Medical DevicesPharmacy Preregistration Training Reviewed In First National Survey
Preregistration trainees and tutors in England, Scotland and Wales will be asked to take part in
the first ever national pilot survey on pharmacy preregistration training standards, this summer.
The project is a collaboration between the Royal Pharmaceutical Society of Great Britain
(RPSGB) and the University of Keele.
Funded by the Department of Health, the surveys are part of a programme of work informing
the transition of regulation to the General Pharmaceutical Council (GPhC), the new regulator
for pharmacy.
Surveys of trainees and trainers in medicine have been conducted by the Postgraduate
Medical Education and Training Board (PMETB) for several years but this is the first time a
survey of this kind has been undertaken nationally in pharmacy.

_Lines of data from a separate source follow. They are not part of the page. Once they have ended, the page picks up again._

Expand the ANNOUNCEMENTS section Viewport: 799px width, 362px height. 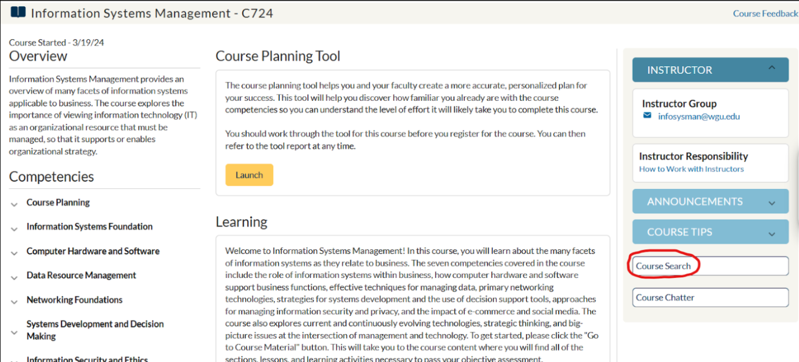point(772,203)
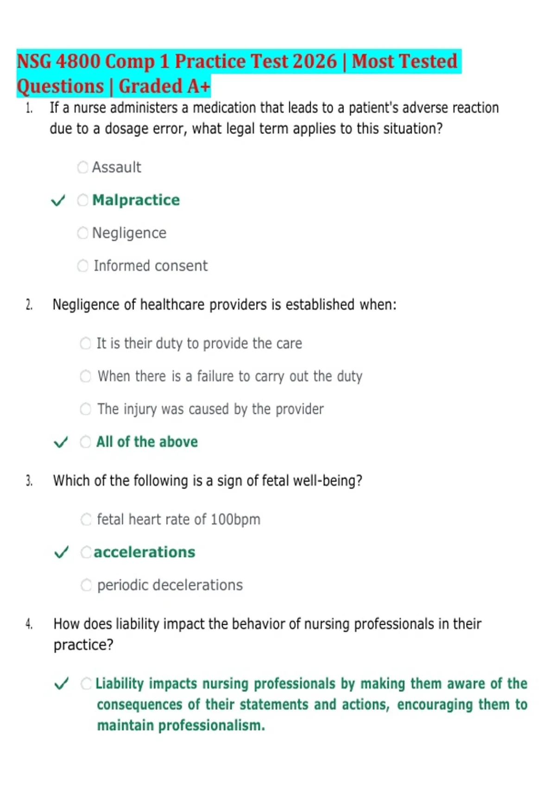
Task: Click the question about fetal well-being
Action: click(208, 481)
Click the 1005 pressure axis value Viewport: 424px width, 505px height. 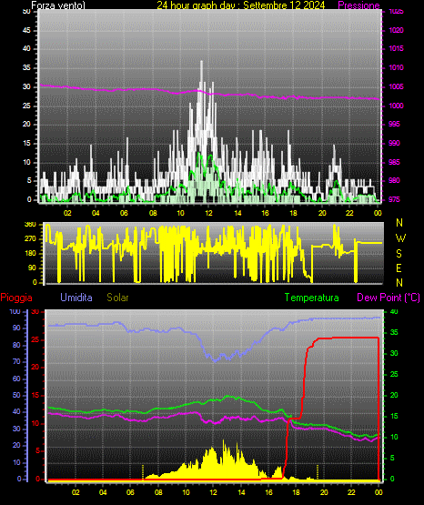pos(396,86)
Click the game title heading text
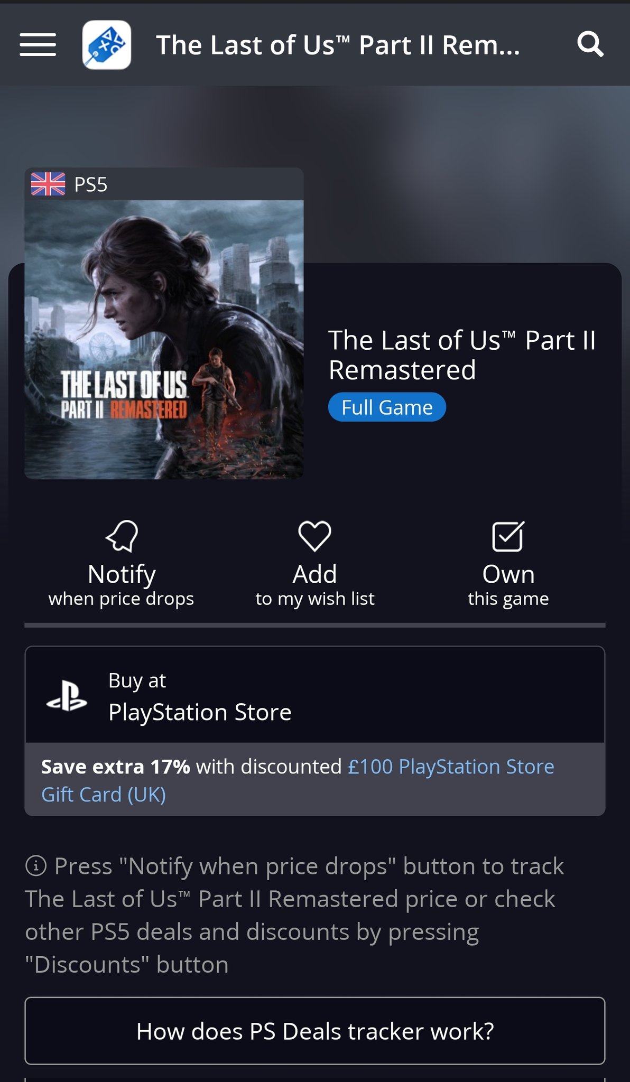 click(x=462, y=355)
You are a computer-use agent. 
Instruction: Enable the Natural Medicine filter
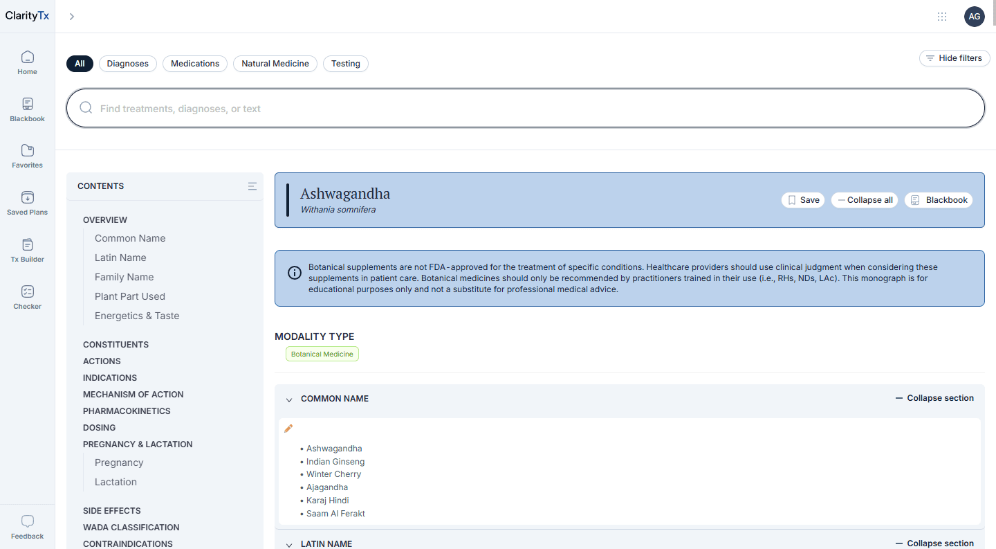275,63
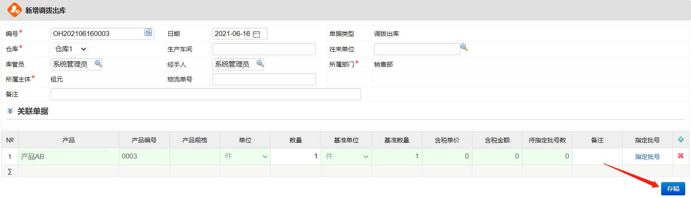Click the 指定批号 link in row 1
Image resolution: width=691 pixels, height=197 pixels.
coord(648,156)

The findings are being used to measure the extent to which the standards for training are met
in practice, and to understand where preregistration trainees and tutors have further needs for
support and development.
RPSGB Head of Research and Development, Sue Ambler, said; "This is an important pilot as it
is the model of a potential future annual national survey of preregistration trainees and tutors to
be conducted once the GPhC is established in 2010.
"These results along with the final piloted questionnaires will be presented to and approved by
the Council of the GPhC when it launches its new standards for education and training early in
2010. It is anticipated that, as in medicine, the regulator will collect and analyse data routinely
to monitor implementation of its standards."
A team at Keele University, led by Professor Alison Blenkinsopp, is conducting the online
survey and each participant will receive an access code for it. Trainers and tutors in Yorkshire
and Humber, West Midlands, London, and South East England along with those in Wales and
Scotland are being asked to participate during July, once this year"s preregistration
examination has been completed.
The questionnaires have been developed with input from community, hospital, industrial and
academic pharmacy, the British Pharmaceutical Students" Association and patient
representatives.
A report into the findings of the survey will be completed by the end of this year and
recommendations will be made for future surveys.